| 発表者名 |
小崎 陽友 |
| 指導教員名 |
山本 倫久 教授 |
| 発表題目(英語) |
Investigation of the competition between Kondo effect and RKKY interaction in a double quantum dot system |
| 要旨(英語) |
In strongly correlated many-electron systems, it is generally difficult to treat hundreds to thousands of electrons quantum mechanically with high precision and to calculate their physical quantities accurately.
However, for the Kondo effect involving a single localized spin, a highly accurate computational method has been established using the Numerical Renormalization Group (NRG).
This suggests that a strongly correlated electron system could, in principle, be modeled quantum mechanically by considering each Kondo cloud as a fundamental building block.

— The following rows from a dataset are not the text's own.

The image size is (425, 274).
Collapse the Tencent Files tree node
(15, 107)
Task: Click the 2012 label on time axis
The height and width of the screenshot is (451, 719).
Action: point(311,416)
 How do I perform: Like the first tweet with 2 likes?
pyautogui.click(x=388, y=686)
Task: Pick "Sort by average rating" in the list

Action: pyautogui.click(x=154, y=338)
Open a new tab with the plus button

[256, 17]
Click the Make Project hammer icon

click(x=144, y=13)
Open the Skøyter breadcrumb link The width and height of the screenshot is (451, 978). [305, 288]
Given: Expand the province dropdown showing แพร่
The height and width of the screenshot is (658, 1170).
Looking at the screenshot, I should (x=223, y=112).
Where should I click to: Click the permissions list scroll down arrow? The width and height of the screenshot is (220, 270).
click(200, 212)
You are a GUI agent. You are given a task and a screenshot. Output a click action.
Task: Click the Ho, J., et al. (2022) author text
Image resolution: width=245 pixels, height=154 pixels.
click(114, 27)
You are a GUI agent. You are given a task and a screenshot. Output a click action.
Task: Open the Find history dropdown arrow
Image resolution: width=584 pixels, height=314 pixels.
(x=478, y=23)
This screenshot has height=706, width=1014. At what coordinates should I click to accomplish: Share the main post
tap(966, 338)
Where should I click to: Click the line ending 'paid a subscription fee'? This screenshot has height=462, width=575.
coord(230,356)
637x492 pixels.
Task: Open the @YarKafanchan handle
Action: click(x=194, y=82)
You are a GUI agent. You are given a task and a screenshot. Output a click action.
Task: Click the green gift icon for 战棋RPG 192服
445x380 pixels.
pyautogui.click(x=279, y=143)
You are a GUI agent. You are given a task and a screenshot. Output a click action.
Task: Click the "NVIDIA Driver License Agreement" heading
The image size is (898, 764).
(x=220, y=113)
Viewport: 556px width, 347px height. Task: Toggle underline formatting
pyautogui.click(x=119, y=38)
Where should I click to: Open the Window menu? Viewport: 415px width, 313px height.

The minimal structural unit in such a model is the Ruderman–Kittel–Kasuya–Yosida (RKKY) interaction between two localized spins.
Nevertheless, when the number of conduction electrons is large, no quantitative analytical method for describing the RKKY interaction has yet been fully established.
In this presentation, I introduce an experiment that observes the competition between the Kondo effect and the RKKY interaction in heavy-fermion systems, utilizing a semiconductor nanostructure in which the quantum state of conduction electrons can be controlled at the single-electron level.
The Kondo state is a spatially extended quantum-coherent state formed by conduction electrons surrounding a localized spin, within which the localized spin is completely screened by the conduction electrons.
In contrast, the RKKY interaction is an indirect exchange interaction between localized spins mediated by conduction electrons, functioning as a long-range spin–spin coupling.
When Kondo clouds overlap, the Kondo effect and the RKKY interaction compete with each other.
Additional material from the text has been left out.